# PROVIDED PASSAGE
....

Note: The appliance cannot respond if there is no PTR record and a PTR record is not created if there is no corresponding reverse-mapping zone.
Additionally, if you specify an alias in the host record, the appliance uses this data as a CNAME record to respond to queries with the alias. It maps the alias to the canonical name and sends back a response with the canonical name and IP address of the host. Thus, a single host record is equivalent
to creating A, PTR, and CNAME resource records for an IPv4 address and AAAA and PTR records for an IPv6 address. The appliance supports IDNs for a host record. You can specify alias and domain names in the native character set. For information about IDN support, see Support for Internationalized Domain Names
Hosts also support prefix delegation for IPv6. For example, you can specify an IPv6 prefix in the host record of a router. The router then advertises this prefix on one of its interfaces, so hosts that connect to the interface can generate their IP addresses, using the stateless autoconfiguration mechanism defined in RFC 2462, IPv6 Stateless Autoconfiguration
In addition, if the Infoblox DHCP server manages the IP address assigned to the host, the server uses it as a
fixed address record as well. The DHCP server assigns the IP address to the host when it receives a DHCP request with the matching MAC address or DUID. Its response includes configuration information, and any DHCP options defined for the host or inherited from the network to which the fixed address belongs. You can also assign multiple IPv4 and IPv6 addresses to a host, as described in Assigning Multiple IP Addresses to a Host
You can copy an existing host record and turn it into a new one. When you copy a host record, other than the new host name and IP address, all DHCP and IPAM configuration including the MAC address and extensible attributes apply to the new record. You can also modify information, except for the host name and IP address, of an existing host record. For information about how to copy or modify a host record, see Copying and Modifying Host Records
. Note that you can also modify an IPv4 host record and turn it into a IPv4 reservation. For information, see Configuring IPv4 Reservations
You can execute immediate discovery on a host record. This simple setting enables you to determine the precise type of device that is associated with the host, along with its IP addresses, its name and other information.

....

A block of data
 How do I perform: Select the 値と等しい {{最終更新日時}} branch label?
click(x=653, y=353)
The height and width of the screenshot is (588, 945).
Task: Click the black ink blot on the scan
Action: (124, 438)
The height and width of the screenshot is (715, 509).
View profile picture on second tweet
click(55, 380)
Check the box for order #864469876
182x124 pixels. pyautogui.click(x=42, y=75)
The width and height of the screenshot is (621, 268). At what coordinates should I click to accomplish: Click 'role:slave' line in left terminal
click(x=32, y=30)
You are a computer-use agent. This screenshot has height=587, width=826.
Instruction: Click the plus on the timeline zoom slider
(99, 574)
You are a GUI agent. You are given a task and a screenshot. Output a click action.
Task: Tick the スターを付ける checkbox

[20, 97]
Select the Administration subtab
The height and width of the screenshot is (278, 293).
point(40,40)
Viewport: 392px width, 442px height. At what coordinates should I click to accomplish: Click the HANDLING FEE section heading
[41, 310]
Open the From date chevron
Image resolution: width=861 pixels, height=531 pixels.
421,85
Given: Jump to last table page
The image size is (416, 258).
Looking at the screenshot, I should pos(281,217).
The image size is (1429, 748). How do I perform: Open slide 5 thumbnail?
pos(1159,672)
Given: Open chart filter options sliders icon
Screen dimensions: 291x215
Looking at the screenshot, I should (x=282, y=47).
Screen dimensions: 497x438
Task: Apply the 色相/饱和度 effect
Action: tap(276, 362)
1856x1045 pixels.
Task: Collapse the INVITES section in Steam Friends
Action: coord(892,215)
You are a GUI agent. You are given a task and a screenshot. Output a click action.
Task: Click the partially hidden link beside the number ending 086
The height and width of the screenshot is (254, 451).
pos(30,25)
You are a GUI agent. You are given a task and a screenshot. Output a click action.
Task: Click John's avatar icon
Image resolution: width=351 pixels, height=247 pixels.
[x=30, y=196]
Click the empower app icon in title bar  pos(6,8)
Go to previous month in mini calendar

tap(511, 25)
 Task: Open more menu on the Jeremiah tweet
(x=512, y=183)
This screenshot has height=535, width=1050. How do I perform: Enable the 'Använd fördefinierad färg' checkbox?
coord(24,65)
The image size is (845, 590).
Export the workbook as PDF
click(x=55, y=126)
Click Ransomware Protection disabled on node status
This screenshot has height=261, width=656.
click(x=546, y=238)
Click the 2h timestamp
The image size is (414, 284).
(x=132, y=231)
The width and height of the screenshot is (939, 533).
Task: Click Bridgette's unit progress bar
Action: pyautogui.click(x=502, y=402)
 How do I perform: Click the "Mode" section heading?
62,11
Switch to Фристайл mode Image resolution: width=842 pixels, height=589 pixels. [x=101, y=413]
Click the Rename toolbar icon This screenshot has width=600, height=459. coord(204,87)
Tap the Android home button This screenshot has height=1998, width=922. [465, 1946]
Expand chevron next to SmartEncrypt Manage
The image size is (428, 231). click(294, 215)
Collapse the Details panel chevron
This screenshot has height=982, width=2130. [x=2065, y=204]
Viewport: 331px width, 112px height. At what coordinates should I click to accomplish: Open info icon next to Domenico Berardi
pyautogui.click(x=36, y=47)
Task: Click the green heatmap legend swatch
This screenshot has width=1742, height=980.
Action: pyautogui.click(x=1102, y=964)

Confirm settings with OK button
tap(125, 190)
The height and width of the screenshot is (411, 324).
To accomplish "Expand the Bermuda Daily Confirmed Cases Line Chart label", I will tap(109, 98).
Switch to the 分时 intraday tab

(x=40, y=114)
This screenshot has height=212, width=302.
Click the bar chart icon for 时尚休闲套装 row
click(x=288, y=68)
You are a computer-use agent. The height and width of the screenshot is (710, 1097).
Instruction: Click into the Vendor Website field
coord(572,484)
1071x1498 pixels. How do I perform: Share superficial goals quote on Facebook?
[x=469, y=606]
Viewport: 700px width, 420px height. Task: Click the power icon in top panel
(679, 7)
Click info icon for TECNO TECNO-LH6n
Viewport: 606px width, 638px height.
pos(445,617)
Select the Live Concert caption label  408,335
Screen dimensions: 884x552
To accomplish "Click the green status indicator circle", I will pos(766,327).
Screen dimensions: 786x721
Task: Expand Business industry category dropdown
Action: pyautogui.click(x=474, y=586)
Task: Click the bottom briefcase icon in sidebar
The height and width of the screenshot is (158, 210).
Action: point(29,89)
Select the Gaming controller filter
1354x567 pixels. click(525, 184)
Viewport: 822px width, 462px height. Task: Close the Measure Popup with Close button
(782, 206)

....

# SHORT EXERCISE 1
According to the text on host records, which resource records does a single host record equal for an IPv6 address?
# SHORT EXERCISE 2
Reproduce the lines of the records from the one containing "Viewport: 822px width, 462px" through the end of the records, inclusive, requests included, shifting every coordinate in the answers up by 33.
The text and the records come from separate sources.

# TASK RESPONSE 1
For an IPv6 address, a single host record is equivalent to creating AAAA and PTR records.

# TASK RESPONSE 2
Viewport: 822px width, 462px height. Task: Close the Measure Popup with Close button
(815, 239)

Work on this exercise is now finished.